In this revised edition of a work published a few years ago in French and German, Professor Haupt sets out to examine the activities of the International Socialist Bureau and its affiliated national parties in the years before 1914 and to explain why it failed to prevent the war.

Professor Haupt has had access to the archives of the Bureau and claims that his re-examination of the reasons for the collapse of the International has led him to reject or modify various earlier attempts to explain why, when the war came, the International disintegrated. If we accepted the view shared by the organisations which belonged to the International and by Professor Haupt, that it was a body representing the Socialist convictions of millions of organised workers, there would be a mystery needing to be explained; but of course this belief is a myth. Most of the affiliated organisations were non-socialist, most of the four million workers supposed to be represented at the International congresses were indifferent to it and were neither internationalist nor Socialist in outlook. There was never any real unity among the organisation and not even the leaders who attended congresses took the Bureau seriously.

It is absurd to treat the electoral success of the German Social Democratic Party in 1912, with its 4 million votes, as a victory for Socialism, and the half-million votes given to the candidates of the British Labour Party in 1910 as another—the Labour Party at this time was running hand-in-hand with the Liberal Party. When Bruce Glasier made an impassioned speech declaring that “the British proletariat was ready to obey the International’s instructions to the last detail”, he was speaking without any mandate from British workers and simply deluding himself and the other members of the Bureau.
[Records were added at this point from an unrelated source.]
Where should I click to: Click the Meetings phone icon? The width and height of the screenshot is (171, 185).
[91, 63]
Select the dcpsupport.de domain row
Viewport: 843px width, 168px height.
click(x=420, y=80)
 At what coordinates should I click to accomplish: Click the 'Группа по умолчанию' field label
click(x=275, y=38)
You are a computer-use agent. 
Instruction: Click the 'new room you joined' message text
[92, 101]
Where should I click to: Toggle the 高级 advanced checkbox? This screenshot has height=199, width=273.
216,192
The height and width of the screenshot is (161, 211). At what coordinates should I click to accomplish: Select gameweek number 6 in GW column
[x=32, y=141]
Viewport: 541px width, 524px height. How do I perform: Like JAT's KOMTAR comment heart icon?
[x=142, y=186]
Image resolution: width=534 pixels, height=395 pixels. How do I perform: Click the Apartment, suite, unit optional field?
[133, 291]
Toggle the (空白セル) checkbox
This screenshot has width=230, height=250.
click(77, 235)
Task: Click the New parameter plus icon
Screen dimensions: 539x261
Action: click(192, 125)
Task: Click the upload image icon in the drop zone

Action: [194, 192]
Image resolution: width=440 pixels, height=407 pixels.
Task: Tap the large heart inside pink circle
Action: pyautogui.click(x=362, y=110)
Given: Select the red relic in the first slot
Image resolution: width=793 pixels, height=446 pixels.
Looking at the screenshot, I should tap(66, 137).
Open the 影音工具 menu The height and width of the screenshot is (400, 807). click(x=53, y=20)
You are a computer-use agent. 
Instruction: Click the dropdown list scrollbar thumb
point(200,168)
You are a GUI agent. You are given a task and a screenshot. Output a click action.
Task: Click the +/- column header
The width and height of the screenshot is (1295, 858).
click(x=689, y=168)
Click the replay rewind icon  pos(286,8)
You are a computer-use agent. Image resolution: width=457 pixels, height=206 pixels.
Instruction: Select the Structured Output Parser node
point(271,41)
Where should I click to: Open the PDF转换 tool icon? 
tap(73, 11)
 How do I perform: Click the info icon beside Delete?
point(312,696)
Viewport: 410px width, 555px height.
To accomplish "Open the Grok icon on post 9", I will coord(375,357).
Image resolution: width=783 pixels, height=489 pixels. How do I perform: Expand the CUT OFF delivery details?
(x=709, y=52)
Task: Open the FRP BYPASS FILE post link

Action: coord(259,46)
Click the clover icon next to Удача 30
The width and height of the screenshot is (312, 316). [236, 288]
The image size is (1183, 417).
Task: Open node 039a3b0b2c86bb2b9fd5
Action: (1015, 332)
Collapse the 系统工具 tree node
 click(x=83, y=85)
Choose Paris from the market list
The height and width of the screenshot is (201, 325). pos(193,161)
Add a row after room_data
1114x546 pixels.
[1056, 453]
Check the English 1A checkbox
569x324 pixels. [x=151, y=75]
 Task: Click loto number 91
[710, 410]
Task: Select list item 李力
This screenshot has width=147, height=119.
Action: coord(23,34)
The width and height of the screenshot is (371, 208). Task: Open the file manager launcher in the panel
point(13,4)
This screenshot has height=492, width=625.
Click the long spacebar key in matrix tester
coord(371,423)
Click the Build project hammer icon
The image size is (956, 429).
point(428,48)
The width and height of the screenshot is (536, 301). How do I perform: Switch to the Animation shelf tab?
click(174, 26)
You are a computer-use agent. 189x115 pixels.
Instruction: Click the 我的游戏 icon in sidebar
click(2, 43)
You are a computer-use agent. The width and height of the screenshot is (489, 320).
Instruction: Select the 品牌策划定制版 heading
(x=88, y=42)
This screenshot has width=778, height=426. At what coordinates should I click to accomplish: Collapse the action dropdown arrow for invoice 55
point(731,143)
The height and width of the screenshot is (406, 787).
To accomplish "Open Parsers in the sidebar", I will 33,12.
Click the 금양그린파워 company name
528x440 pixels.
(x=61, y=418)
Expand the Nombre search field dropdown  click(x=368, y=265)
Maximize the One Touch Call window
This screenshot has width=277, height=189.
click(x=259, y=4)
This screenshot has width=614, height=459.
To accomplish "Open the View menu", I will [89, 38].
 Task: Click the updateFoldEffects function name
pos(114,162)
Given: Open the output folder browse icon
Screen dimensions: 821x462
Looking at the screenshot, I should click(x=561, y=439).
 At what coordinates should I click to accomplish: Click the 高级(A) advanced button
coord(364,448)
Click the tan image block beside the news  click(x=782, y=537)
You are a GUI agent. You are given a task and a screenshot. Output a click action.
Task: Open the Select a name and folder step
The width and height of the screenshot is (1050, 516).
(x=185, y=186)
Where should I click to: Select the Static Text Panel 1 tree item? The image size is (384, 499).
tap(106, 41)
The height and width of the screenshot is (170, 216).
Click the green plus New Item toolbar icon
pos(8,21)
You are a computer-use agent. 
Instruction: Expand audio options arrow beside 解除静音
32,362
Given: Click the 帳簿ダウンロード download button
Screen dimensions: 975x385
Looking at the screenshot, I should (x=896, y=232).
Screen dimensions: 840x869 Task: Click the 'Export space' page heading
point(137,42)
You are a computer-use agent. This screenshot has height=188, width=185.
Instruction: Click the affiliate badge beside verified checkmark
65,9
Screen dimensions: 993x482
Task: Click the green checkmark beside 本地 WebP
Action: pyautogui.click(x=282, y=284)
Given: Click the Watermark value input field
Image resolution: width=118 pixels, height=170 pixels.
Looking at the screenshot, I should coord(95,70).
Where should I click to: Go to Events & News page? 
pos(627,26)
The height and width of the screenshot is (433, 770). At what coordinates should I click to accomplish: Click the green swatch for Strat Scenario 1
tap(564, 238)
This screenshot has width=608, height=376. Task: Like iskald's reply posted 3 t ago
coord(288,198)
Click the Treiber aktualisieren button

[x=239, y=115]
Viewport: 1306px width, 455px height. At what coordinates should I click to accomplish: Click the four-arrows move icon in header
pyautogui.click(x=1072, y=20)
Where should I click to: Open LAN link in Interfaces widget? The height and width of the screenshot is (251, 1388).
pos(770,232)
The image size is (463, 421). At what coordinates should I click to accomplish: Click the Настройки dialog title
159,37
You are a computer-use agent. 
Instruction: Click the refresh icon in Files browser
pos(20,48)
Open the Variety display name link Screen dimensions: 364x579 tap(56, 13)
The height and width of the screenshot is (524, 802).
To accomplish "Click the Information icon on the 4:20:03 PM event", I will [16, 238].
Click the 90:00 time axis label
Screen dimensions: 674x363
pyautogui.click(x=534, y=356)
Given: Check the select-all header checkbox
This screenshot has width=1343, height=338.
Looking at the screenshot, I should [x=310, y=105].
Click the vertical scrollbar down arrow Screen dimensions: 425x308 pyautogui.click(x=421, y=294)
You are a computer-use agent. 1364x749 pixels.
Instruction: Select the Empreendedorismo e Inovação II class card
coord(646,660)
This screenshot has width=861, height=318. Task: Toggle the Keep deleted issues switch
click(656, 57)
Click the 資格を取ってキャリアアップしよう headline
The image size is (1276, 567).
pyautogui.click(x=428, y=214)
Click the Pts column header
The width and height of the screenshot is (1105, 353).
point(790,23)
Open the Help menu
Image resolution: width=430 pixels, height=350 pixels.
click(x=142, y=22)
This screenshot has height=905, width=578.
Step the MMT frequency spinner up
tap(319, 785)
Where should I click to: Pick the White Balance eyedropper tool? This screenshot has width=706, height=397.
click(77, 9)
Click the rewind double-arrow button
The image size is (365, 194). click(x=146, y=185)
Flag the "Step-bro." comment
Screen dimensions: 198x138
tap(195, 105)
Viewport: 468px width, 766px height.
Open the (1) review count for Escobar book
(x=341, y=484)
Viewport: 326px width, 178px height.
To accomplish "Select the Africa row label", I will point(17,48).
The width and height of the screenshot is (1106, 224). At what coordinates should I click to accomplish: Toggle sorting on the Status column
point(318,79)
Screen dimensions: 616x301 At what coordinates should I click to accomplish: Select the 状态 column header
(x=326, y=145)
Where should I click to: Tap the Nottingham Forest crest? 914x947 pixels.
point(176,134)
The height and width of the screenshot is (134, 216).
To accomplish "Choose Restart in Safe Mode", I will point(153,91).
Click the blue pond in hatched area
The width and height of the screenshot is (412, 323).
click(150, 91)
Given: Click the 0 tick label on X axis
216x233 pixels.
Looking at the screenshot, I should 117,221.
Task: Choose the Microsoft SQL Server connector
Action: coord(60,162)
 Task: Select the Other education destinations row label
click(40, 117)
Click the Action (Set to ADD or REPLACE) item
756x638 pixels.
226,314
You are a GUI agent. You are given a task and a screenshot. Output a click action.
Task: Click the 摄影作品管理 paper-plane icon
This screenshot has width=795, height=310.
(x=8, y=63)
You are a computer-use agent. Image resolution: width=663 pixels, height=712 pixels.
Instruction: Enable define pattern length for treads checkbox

The material unearthed by Professor Haupt from the Bureau’s discussions and resolutions shows an almost universal inability to understand how capitalism engenders war, and an equal ignorance of Socialist principles. When the war was about to begin the members of the Bureau were relying for the preservation of peace on the belief that capitalism had outlived its warlike propensities and on blind confidence that the German, French and British governments were all “against war”.

It is not that the non-socialist outlook of the Bureau and its affiliated parties was entirely unknown. It was pointed out repeatedly by the Socialist Party of Great Britain but, strangely, Professor Haupt’s researches into the Bureau’s archives fail to disclose this. Having sent delegates to the Congress at Amsterdam in 1904, the SPGB tried in vain to secure that membership should be restricted to genuinely socialist parties based on recognition of the class struggle—at that time the British affiliates were the ILP, Fabian Society, SDF and Labour Representation Committee (later to become the Labour Party). Failing to secure this, the SPGB withdrew from membership of the International.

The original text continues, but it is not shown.